A newly opened convenience store at a public funeral parlor in Keelung is the first of its kind in the city, offering a variety of products that one does not usually find in convenience stores and where standard greetings and farewells are taboo.
Well-stocked with food, household goods and other everyday items, the store at the Keelung Mortuary Services Office looks just like any normal convenience store, the Chinese-language United Daily News reported on Sunday.
“We have everything a convenience store would have, just on a smaller scale,” the proprietor, surnamed Kuo (郭), was quoted as saying.
There is a whole shelf stocked with all sorts of paper offerings — commonly burned in funerals to provide for the deceased in the afterlife — from traditional religious offerings to more unconventional items, such as iPhones, sports cars and heavy-duty motorcycles, she said.
To pay their last respects, bereaved families usually burn papier-mache of items that deceased family members enjoyed or did not possess in life, Kuo said.
Cellphones are the most popular paper replicas, as many grieving families assume that the departed would like to stay “plugged in” in the next world, she said.
If the deceased was elderly, family members usually buy a mahjong set or a villa as an offering, but if the person died at a young age, they might choose a sports car, she said.
Located near a graveyard, the store is open only during the day — unlike the usual 24/7 convenience stores, she said.
It is closed at night not because she is afraid of ghosts, “but because there is no business [at night],” she said.
The store is only open from 7am to 5pm because the funeral parlor closes at dusk.
Saying that many customers have asked her if she fears the patronage of “ghost customers,” Kuo said she does not think about it.
However, there is one taboo that Kuo observes: She does not welcome customers with the traditional greetings that other stores do, acknowledging their presence with a cordial nod, as she does not want to disturb them during their time of grief.

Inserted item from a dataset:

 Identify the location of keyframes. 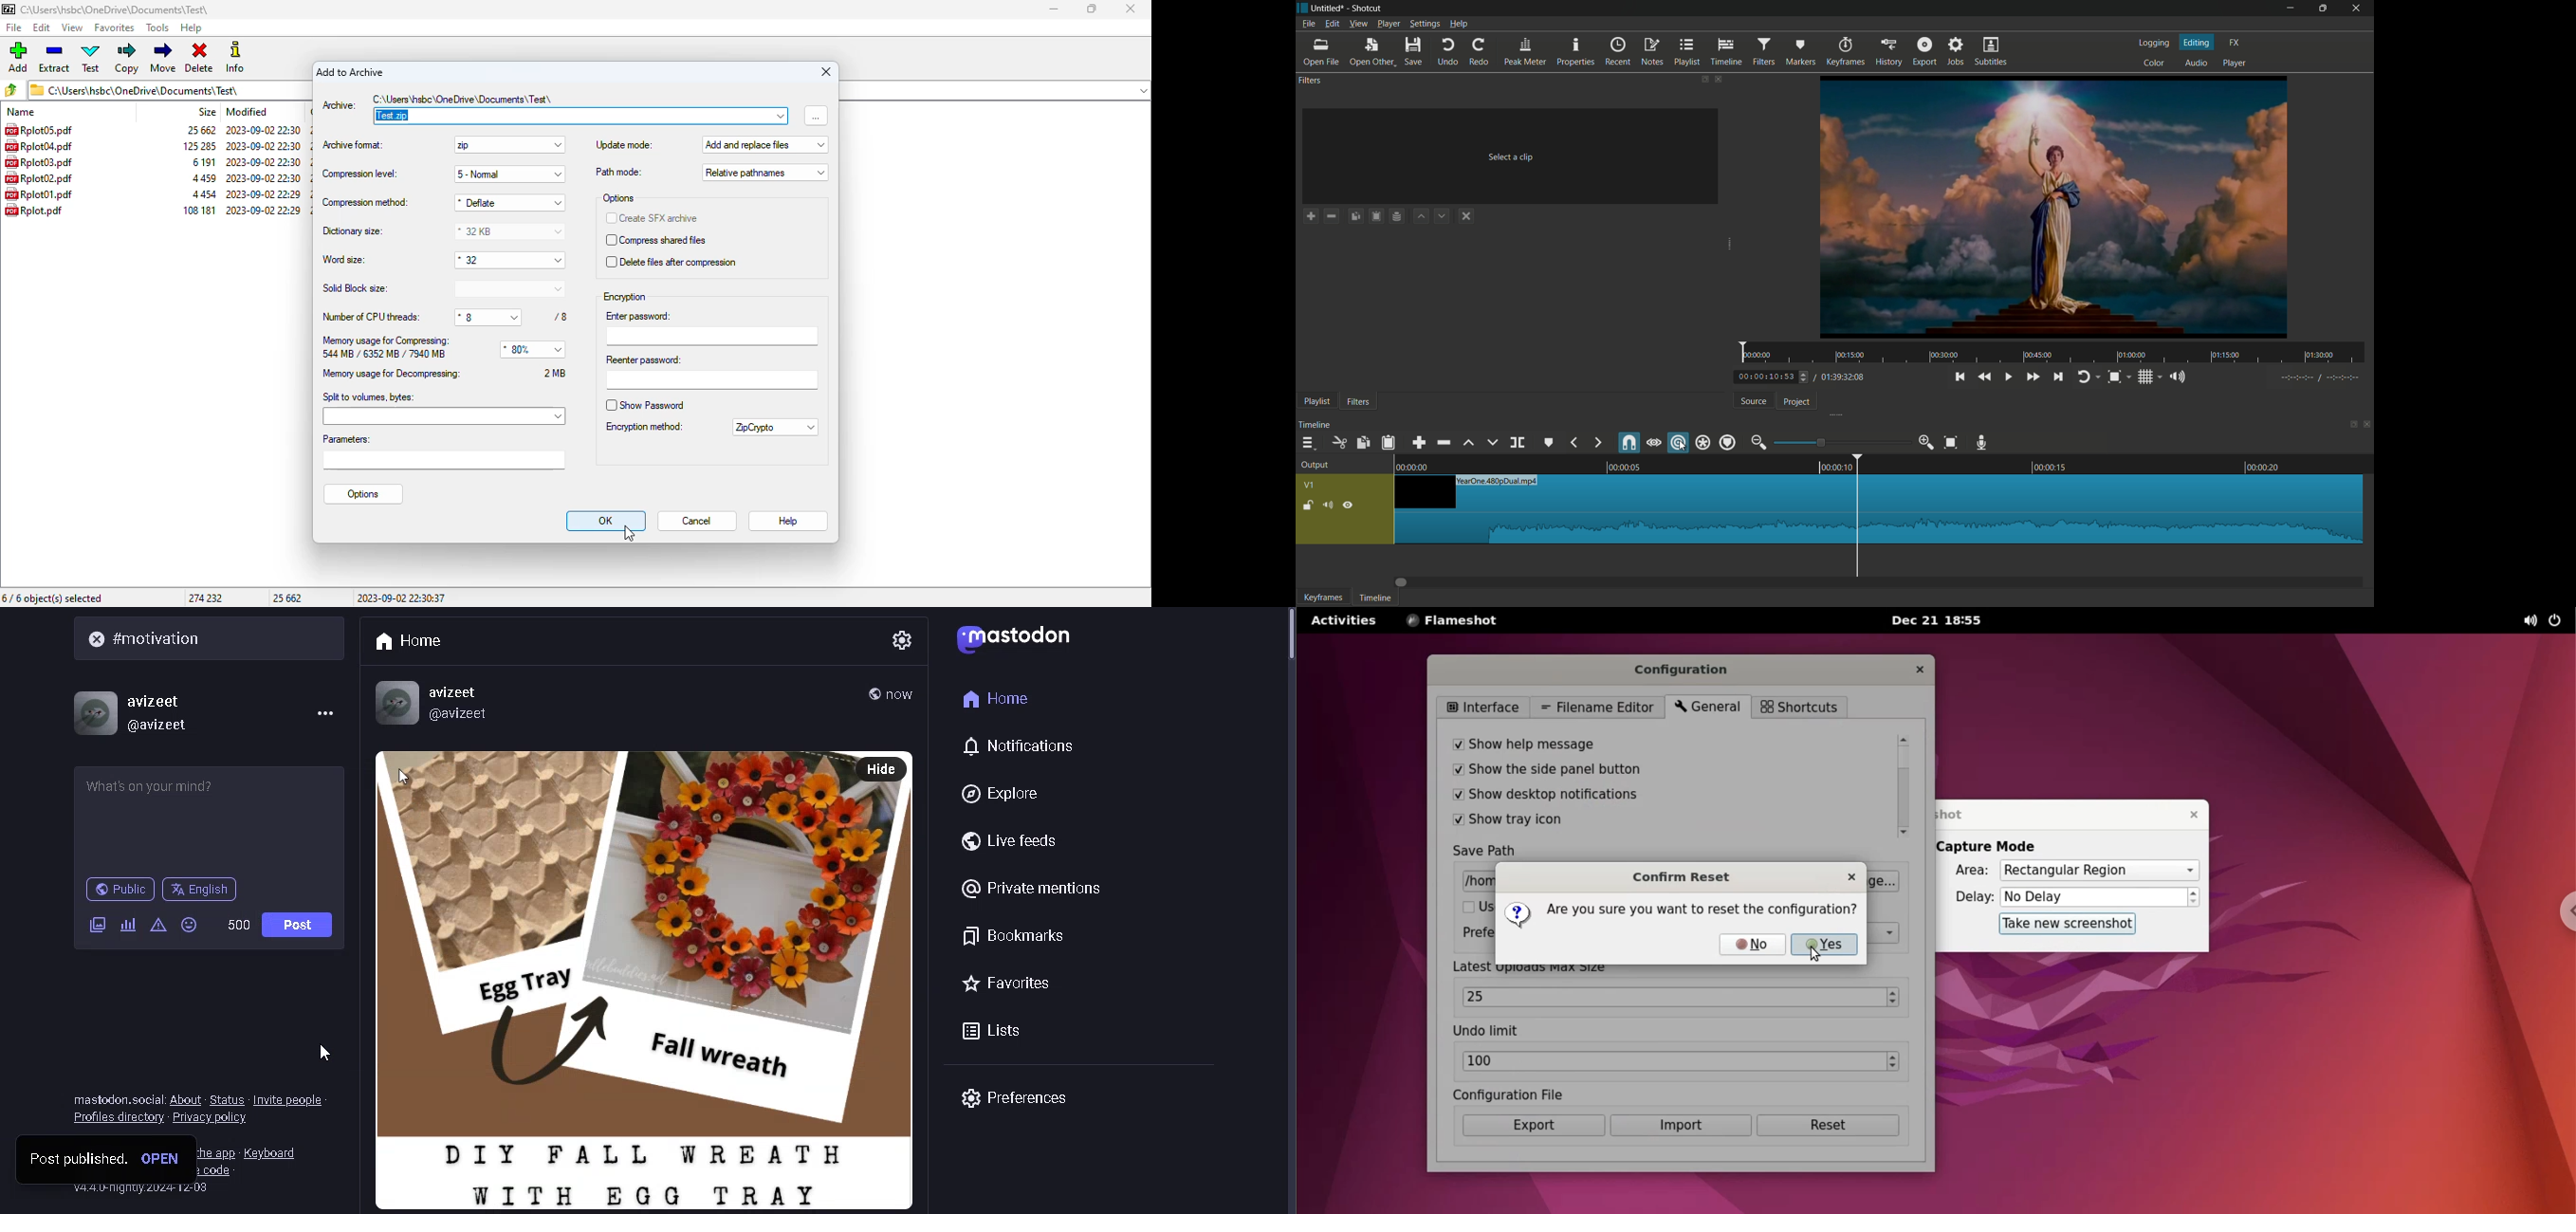
(1847, 51).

Neither does she tell them to come again, as she does not wish them to revisit the shop and the funeral parlor, she said.
The summer’s scorching heat has driven up demand for cold drinks, she said, adding that the store has seats for people to cool off, read a newspaper or watch television.
A customer said he had bought a large stack of ghost money, a paper cellphone and paper clothing, adding that it is very helpful to have a convenience store at the funeral parlor, the report said.